Microloans are a way of businesses filling up an urgent cash flow, gap or simply investing in their marketing to expand operations. Generally, although traditional loans from commercial banks come with low interest and high borrowing limits, they are usually hard to obtain. In addition, this is true especially for businesses that are just starting out and have no real assets to use as collateral. If your business falls in such a category, then microloans are the way to go.
What is a microloan?
Basically, Microloans are small business loans. They are usually small in amount and are designed to be easily accessible to business owners who don’t have access to funds. Most times, these business owners do not have access to loans from traditional financial institutions due to low credit scores. Today, microloans are very popular, owing to the emergence of P2P lending platforms, local microlenders, and dedicated microfinance institutions (MFIs). You can read this to find out the banks that give loans easily.

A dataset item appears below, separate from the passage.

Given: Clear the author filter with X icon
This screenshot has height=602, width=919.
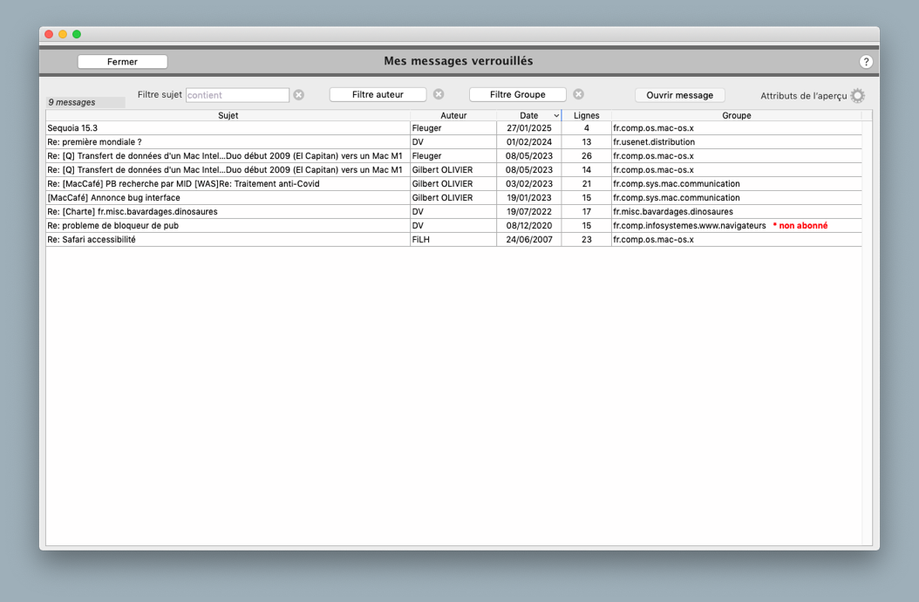Looking at the screenshot, I should [x=439, y=94].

What can a microloan be used for?
Microloans can be used for just about any purpose as approved by the lending institution. However, they are mostly used by businesses for acquiring assets like machines, inventory, equipment, and working capital in their early stages. Microloans are usually low-interest, short-term loans provided by certain organizations to help small businesses. Therefore, they have certain restrictions and limitations that come with them.

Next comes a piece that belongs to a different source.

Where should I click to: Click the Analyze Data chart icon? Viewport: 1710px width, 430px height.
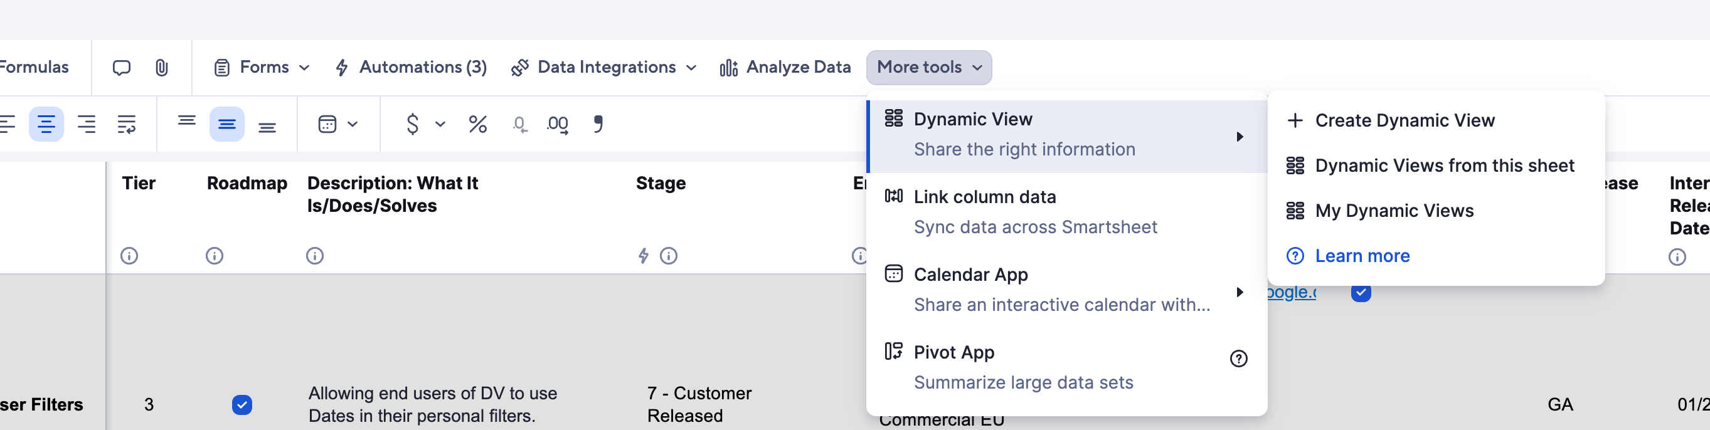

Why do businesses need a microloan?
There are several reasons why a business could turn to microloans, asides from the obvious fact that obtaining commercial bank loans might be very tough. They are:
1. Not enough collateral:
Most commercial banks require collateral in form of an asset or property before taking a risk on your business. Should you fail to make payments, the bank can easily sell the asset to recuperate their money. However, most small businesses do not have the asset required for collateral, therefore, they would not get a loan.
2. Low cash flow
There are times when cash flow hits low points in a business. At this moment, you can easily turn to microloans for bailout.
3. Credit score or history
Having a good credit score and history is one of the top considerations to qualify for a commercial loan. Therefore, having a poor credit score means you wouldn’t get it most likely, and for businesses just starting out, there is no way to muster enough to match the bank’s requirements.
4. Small loan amounts
Many small businesses generally aren’t looking for massive loans, but rather small amounts for very specific needs. However, on the flip side, commercial banks are designed to offer huge sums, therefore, providing loans only favourable to huge corporations. Therefore, there is a good chance that the bank rejects your loan application in favour of prioritizing large businesses.
5. The risk is greater for banks
Banks are always anti-risk and avoid it in any way they can. Basically, they are especially more conscious when dealing with small businesses due to the high risk involved. Small businesses are more likely to not grow or be able to repay loans taken.
How can you use a microloan for your business?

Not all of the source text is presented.